Anne Cecelia Holmes
At the Slow End of the Continuum
We scale our house but it gets boring.
Our picnic becomes a game show
where the winner meets his new family.
According to these numbers we should
be asleep in a bush by now, our heads
in one giant grab bag. When a new calculus
takes over the neighborhood it wipes
our dullest patterns. It asks
Is this you or a composite of you?
If this town moved overnight would you
get lost inside it? In the abridged version
of everything it's best to say yes.
To stare at the sun with a more
refined stupor. Once again we pick
the worst variables. Here we are
trilling from a seesaw. Here our
brains echo all at once.
Ode
None of this concerns you but
sometimes it's better to pretend closeness
than live in fear of rejection. Things I know:
car sickness, the Mall of America, all-night
murder dreams. Childhood was a joke.
Slinging imaginary rifles over my shoulder,
falling out of trees for negative attention.

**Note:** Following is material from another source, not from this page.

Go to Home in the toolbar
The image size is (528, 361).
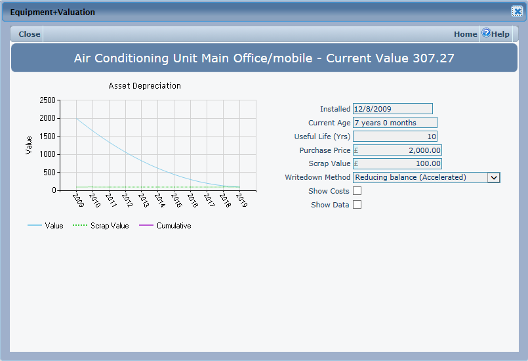(x=465, y=34)
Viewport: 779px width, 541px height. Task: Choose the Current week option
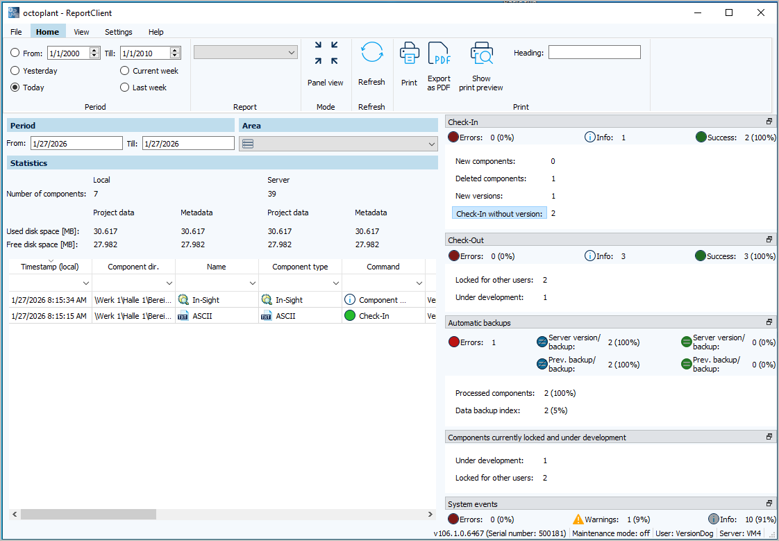124,70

These days I talk to you like I have nothing
to lose, no grip whatsoever. I sneak into
the neighbor's basement just to be the criminal.
I call you in the middle of the night to say
I'm not a ghost yet. It's funny because
in Chicago I have a real brother but what
a boring story. Things I don't know:
portion control, King of Prussia, easing
depression, the optimal gesture.
Nothing I say will make you love me
and there's real honor in that.
Anne Cecelia Holmes is the author of the chapbook Junk Parade (dancing girl press 2012), and co-author (with Lily Ladewig) of the e-chapbook I Am A Natural Wonder (Blue Hour Press 2011). Her poems have appeared in Phoebe, Denver Quarterly, InDigest, H_NGM_N, La Petite Zine, and others. She lives in Northampton, MA.